(Excerpt from a dataset)
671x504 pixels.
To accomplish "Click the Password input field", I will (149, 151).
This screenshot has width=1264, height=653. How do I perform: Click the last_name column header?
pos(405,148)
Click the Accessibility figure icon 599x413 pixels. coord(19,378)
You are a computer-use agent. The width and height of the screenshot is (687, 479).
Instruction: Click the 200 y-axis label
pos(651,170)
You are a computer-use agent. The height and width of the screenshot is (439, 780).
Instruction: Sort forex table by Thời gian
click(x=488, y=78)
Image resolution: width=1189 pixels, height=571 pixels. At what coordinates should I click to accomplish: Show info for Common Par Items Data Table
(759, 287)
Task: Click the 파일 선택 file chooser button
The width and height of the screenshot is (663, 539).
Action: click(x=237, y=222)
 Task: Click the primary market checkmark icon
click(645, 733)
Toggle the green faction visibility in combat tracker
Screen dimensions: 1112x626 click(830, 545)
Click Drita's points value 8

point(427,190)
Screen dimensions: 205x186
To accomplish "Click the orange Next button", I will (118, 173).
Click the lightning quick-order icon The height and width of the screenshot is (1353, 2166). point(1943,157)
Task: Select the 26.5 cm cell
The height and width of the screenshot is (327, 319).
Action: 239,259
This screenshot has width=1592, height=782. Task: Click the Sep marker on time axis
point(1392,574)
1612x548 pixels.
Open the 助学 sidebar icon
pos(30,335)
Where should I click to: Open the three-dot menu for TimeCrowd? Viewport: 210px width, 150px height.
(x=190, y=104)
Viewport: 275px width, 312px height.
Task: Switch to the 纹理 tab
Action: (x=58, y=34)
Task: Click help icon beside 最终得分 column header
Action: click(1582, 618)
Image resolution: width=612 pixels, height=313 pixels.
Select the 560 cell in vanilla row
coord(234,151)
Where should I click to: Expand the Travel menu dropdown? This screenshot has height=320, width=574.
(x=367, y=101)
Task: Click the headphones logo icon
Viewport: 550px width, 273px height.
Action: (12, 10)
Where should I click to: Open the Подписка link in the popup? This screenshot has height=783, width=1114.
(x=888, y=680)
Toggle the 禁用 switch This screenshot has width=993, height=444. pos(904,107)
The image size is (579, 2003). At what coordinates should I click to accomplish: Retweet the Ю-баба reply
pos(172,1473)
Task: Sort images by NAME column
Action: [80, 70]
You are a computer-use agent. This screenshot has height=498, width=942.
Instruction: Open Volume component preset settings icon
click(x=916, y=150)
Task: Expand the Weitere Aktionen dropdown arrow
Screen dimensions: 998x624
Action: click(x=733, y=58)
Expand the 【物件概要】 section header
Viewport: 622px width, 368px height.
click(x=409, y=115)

**WHAT IS ASKED:** Can you print the lines of the records from the line with "Task: Click the headphones logo icon" up to and including the last line, reproducing each one exactly?

**CORRECT OUTPUT:**
Task: Click the headphones logo icon
Viewport: 550px width, 273px height.
Action: (12, 10)
Where should I click to: Open the Подписка link in the popup? This screenshot has height=783, width=1114.
(x=888, y=680)
Toggle the 禁用 switch This screenshot has width=993, height=444. pos(904,107)
The image size is (579, 2003). At what coordinates should I click to accomplish: Retweet the Ю-баба reply
pos(172,1473)
Task: Sort images by NAME column
Action: [80, 70]
You are a computer-use agent. This screenshot has height=498, width=942.
Instruction: Open Volume component preset settings icon
click(x=916, y=150)
Task: Expand the Weitere Aktionen dropdown arrow
Screen dimensions: 998x624
Action: click(x=733, y=58)
Expand the 【物件概要】 section header
Viewport: 622px width, 368px height.
click(x=409, y=115)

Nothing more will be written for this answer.